2. Materials and Methods

2.1. Data retrieval

The FASTA sequence of the human ARSB gene was obtained from the UniProt database (UniProt ID: P15848). A database of missense mutation SNPs was created using information gathered through a PubMed literature review and databases such as dbSNP, HGMD, ClinVar, and Ensemble. The list was cleared of the redundant nsSNPs. The Protein Data Bank (PDB ID: 1FSU) provided the crystal structure of human ARSB. The remaining mutations were obtained from the Ensembl databases, and all mutation types, including missense, non-synonymous, and synonymous mutations, were included (Dyer et al., 2025).

2.2. Sequence-Based Prediction of Deleterious Mutations

Sorting Intolerant From Tolerant (SIFT: http://sift.jcvi.org/) was used to predict the functional impact of amino acid substitutions based on sequence homology and evolutionary conservation (Sim et al., 2012).

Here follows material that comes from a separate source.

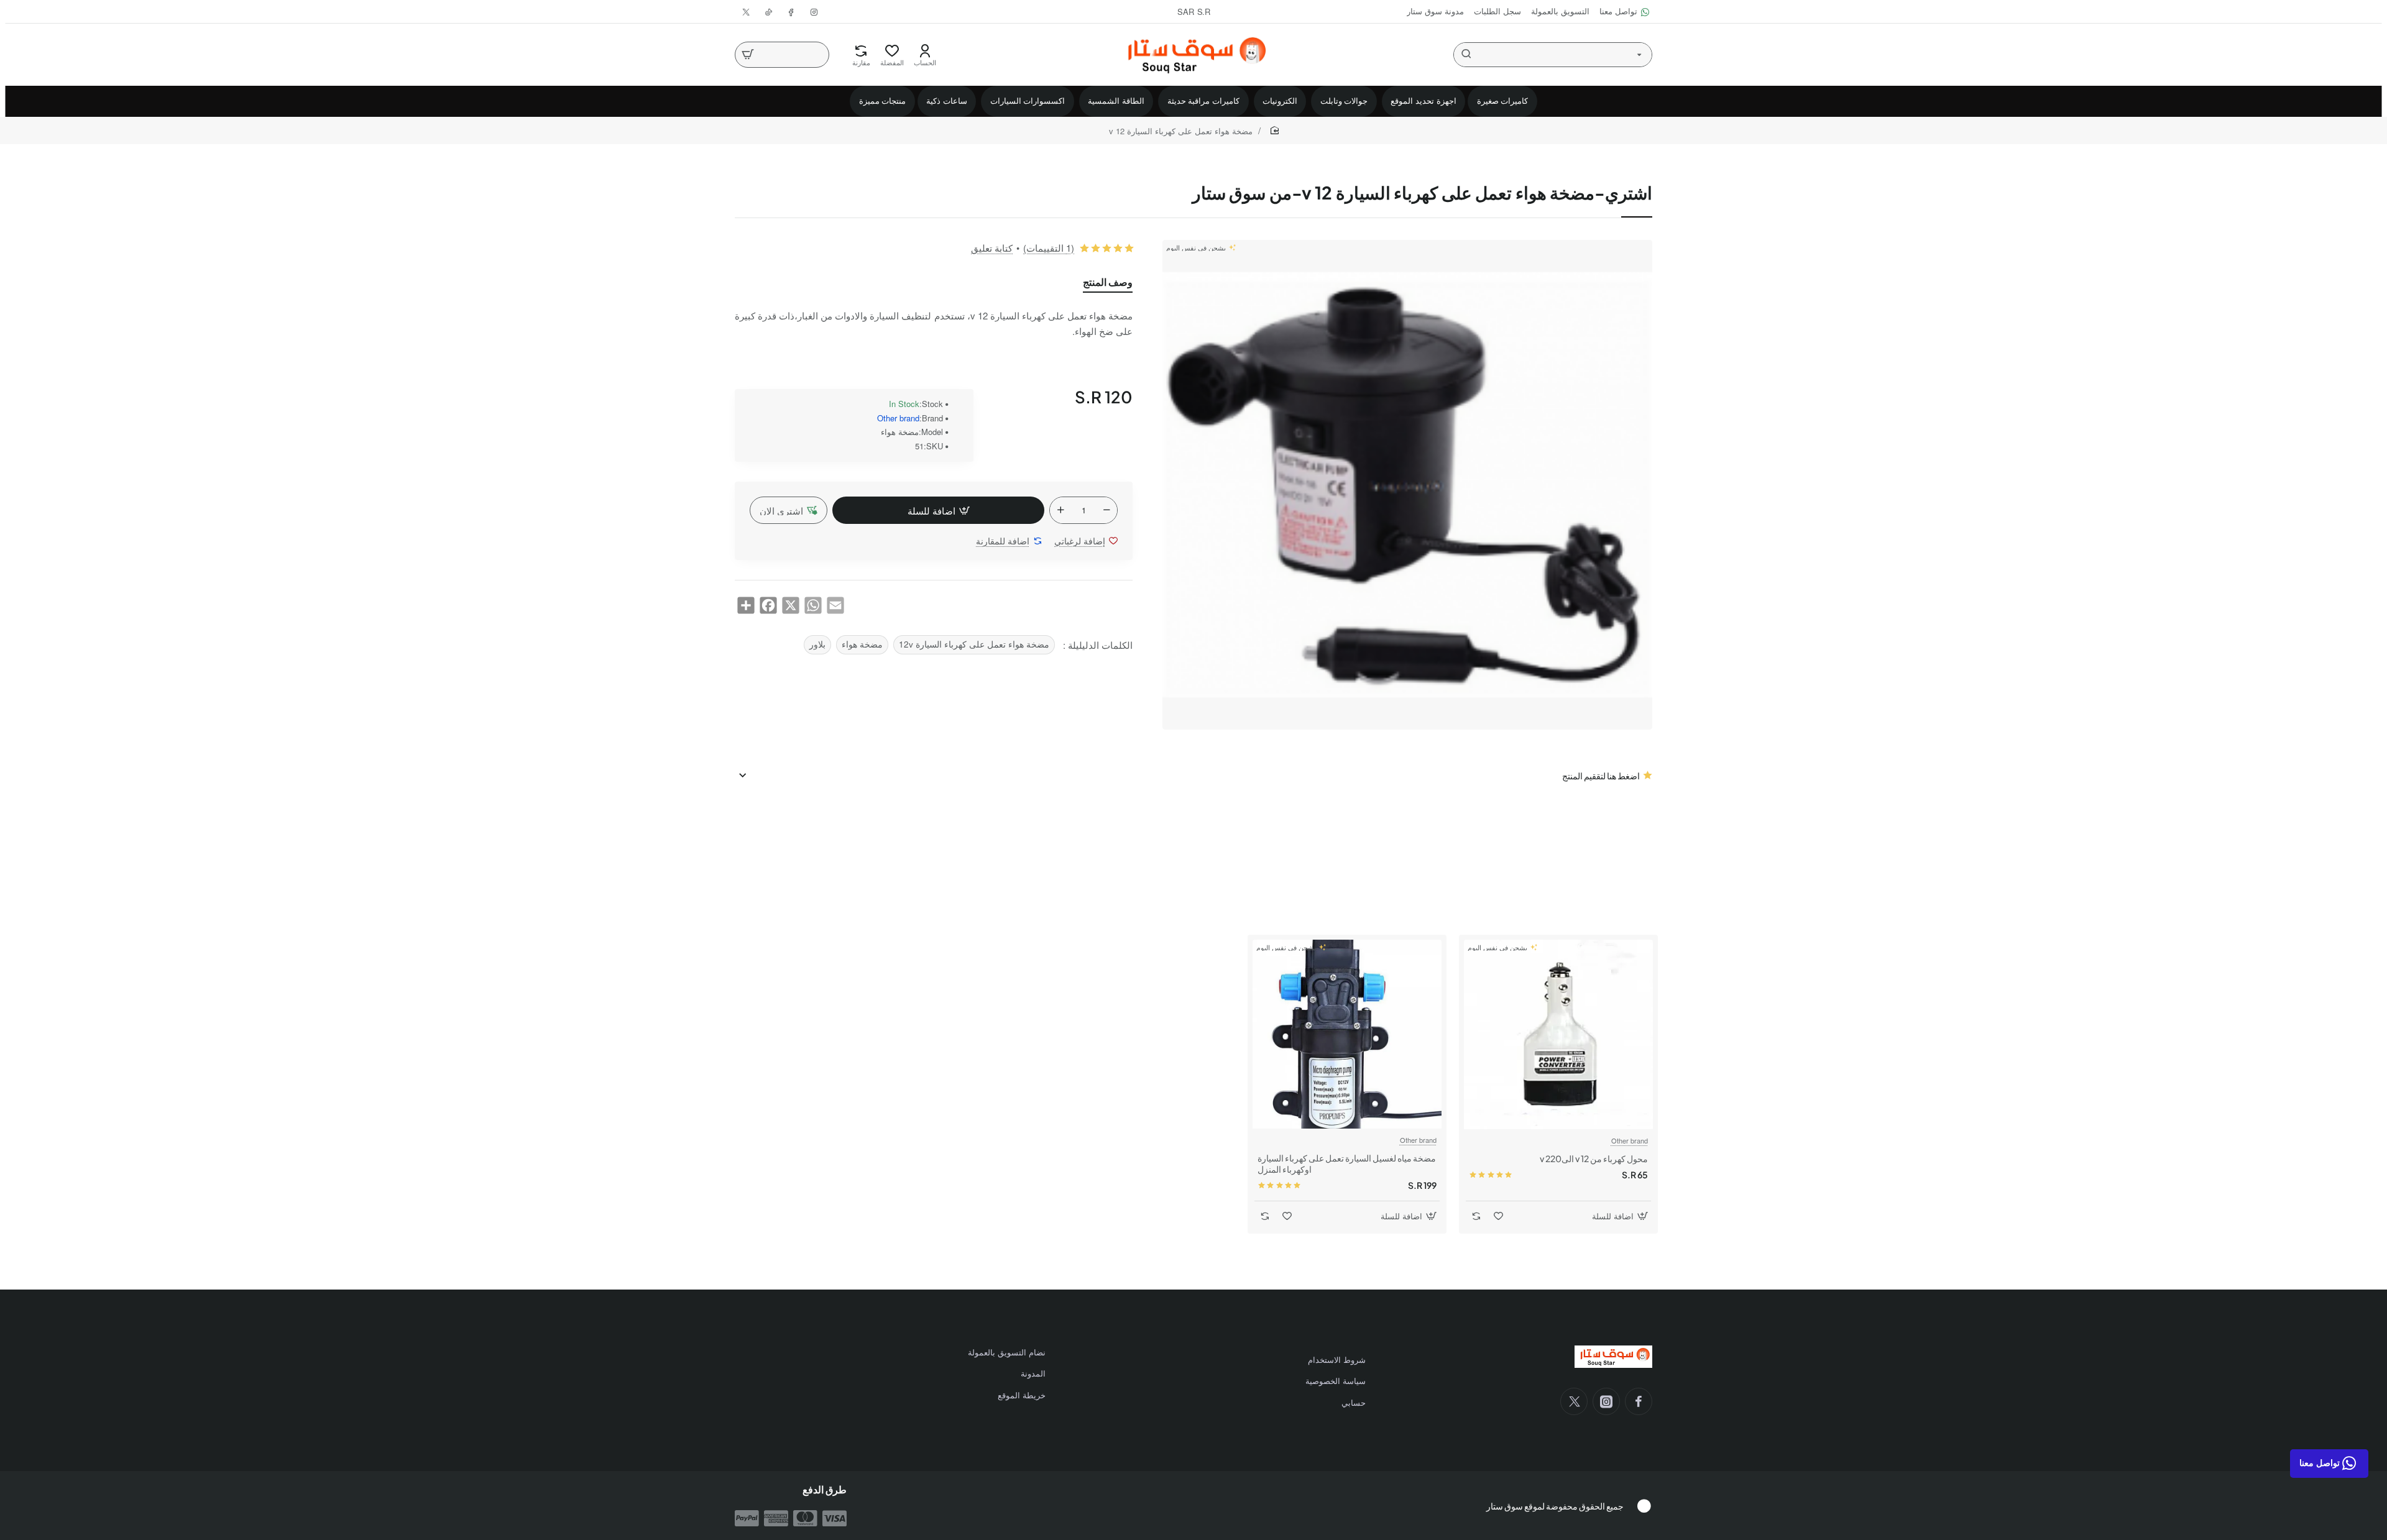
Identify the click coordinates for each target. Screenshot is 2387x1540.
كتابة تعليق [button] (992, 247)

The underlying principle is that functionally important residues are conserved across species; therefore, substitutions at highly conserved positions are more likely to be deleterious. SIFT assigns a tolerance score ranging from 0 to 1, where scores leq 0.05 indicate damaging (intolerant) substitutions and scores > 0.05 suggest tolerated variants. In addition to missense variants, SIFT can also evaluate certain 3-nucleotide indels that result in amino acid insertions or deletions. These predictions are based on conservation patterns derived from multiple sequence alignments.

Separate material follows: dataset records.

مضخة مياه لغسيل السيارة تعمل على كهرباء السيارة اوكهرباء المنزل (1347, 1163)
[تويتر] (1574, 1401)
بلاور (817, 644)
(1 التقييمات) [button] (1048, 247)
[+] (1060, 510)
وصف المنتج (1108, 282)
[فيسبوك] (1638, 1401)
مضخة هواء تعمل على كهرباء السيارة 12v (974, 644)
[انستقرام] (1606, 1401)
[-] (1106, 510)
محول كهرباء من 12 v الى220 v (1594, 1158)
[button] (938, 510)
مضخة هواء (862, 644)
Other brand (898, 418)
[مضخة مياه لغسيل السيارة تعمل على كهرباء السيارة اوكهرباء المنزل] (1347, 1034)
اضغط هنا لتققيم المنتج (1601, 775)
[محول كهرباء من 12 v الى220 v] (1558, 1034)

PolyPhen-2 PolyPhen-2 (http://genetics.bwh.harvard.edu/pph2/) used to predict the potential structural and functional impact of amino acid substitutions using sequence-based and structure-based features. It incorporates evolutionary conservation, physicochemical differences between residues, and structural parameters such as solvent accessibility and proximity to functional domains (Adzhubei et al., 2013). The tool calculates the difference in Position-Specific Independent Count (PSIC) scores between wild-type and mutant residues. Variants are classified as benign, possibly damaging, or probably damaging, depending on the PSIC score difference and predictive confidence.

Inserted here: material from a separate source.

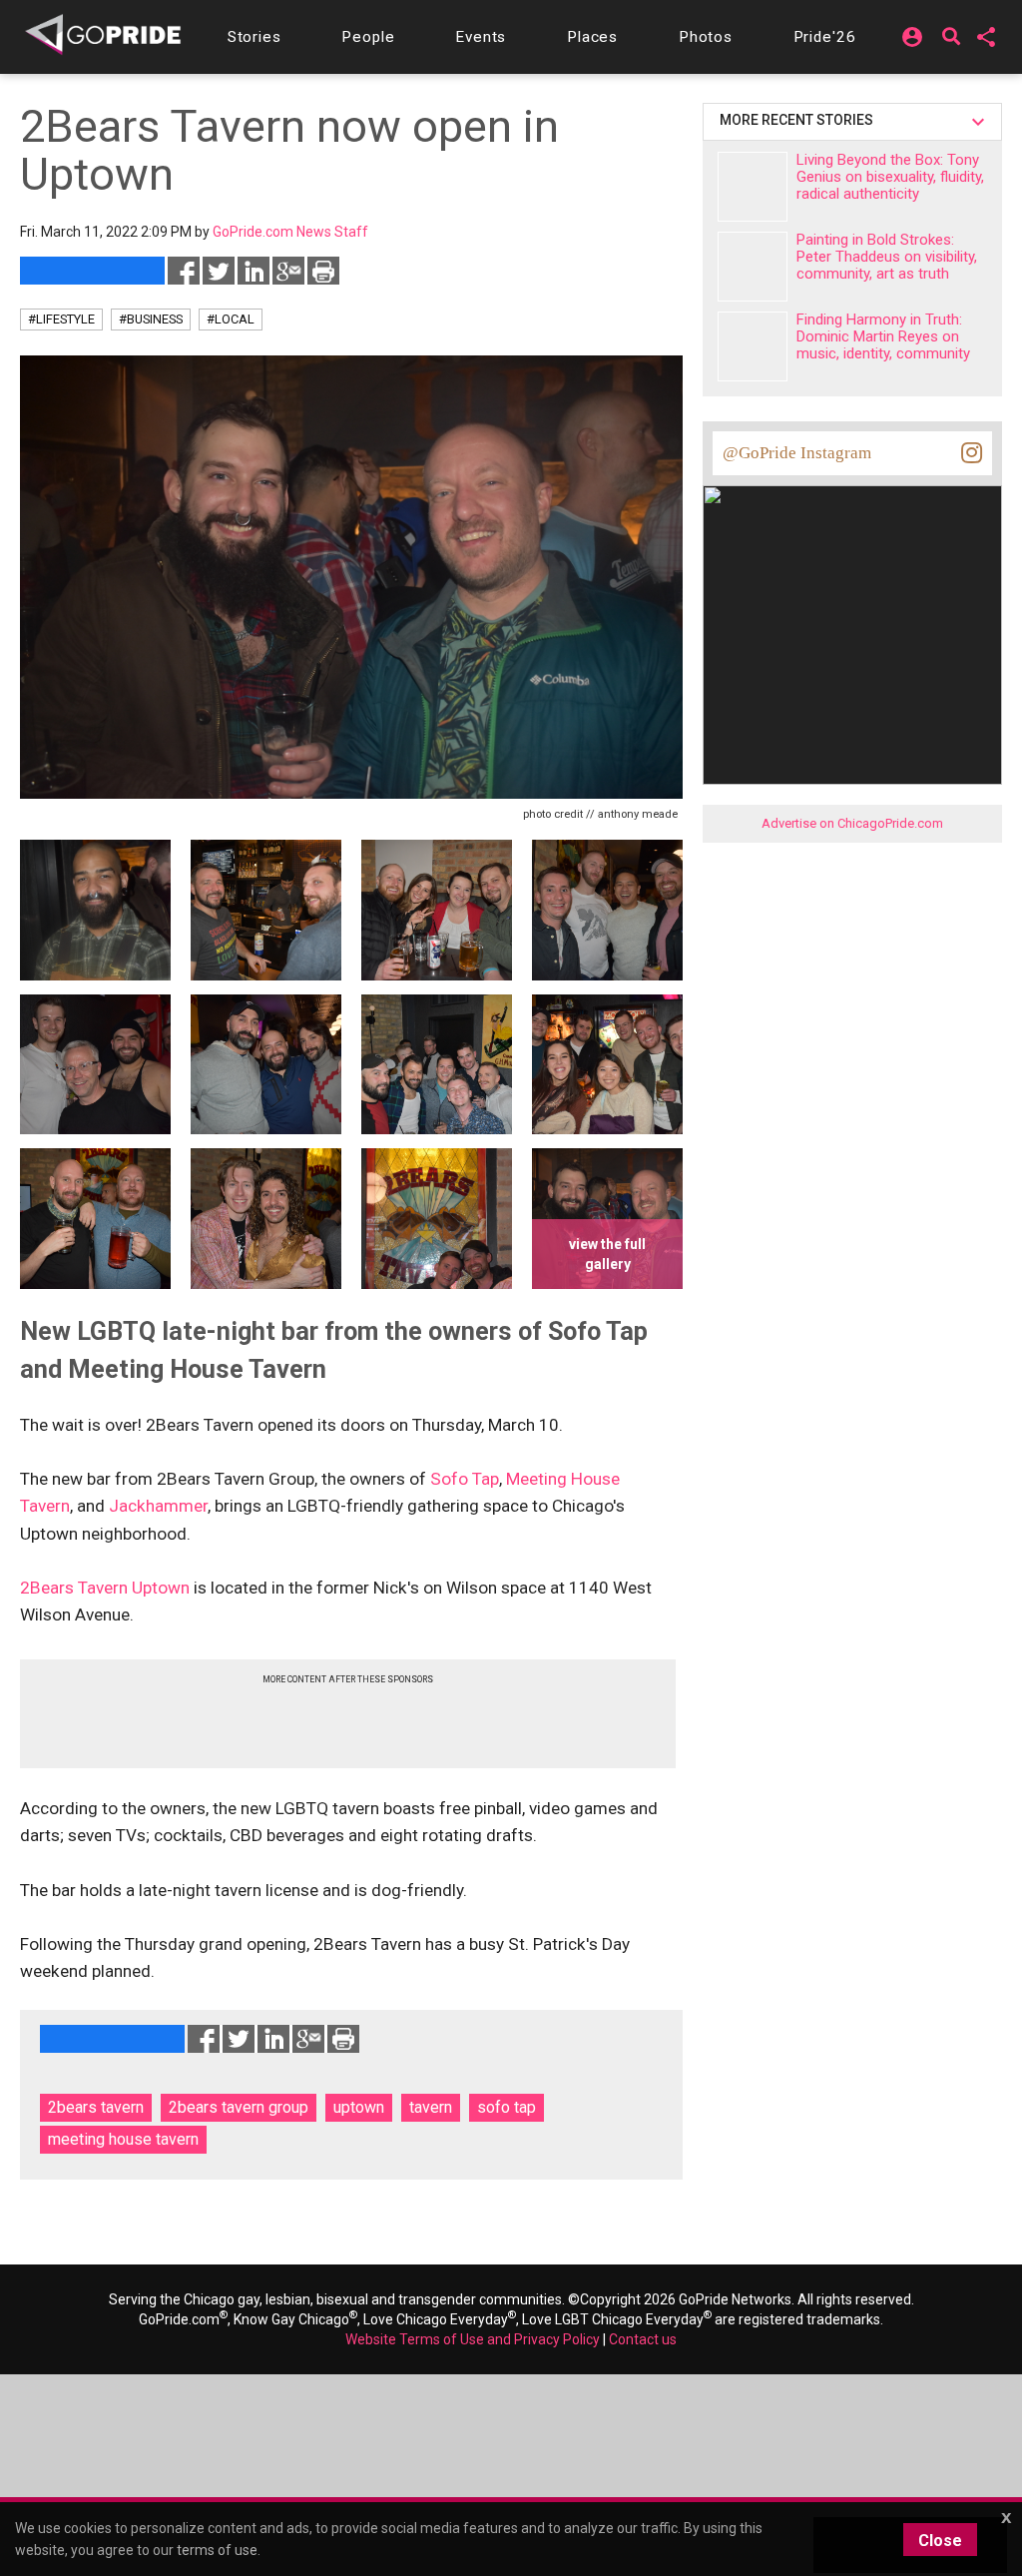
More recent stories (799, 120)
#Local (231, 319)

Mutation Assessor Mutation Assessor (http://mutationassessor.org/) evaluates the functional impact of amino acid substitutions based on evolutionary conservation patterns within protein families and subfamilies (Su et al., 2025). It distinguishes between general conservation across homologous proteins and functional specificity within subfamilies. Each variant is assigned a Functional Impact (FI) score and categorized as neutral, low, medium, or high impact. Variants with FI scores > 2.0 are generally considered functionally deleterious.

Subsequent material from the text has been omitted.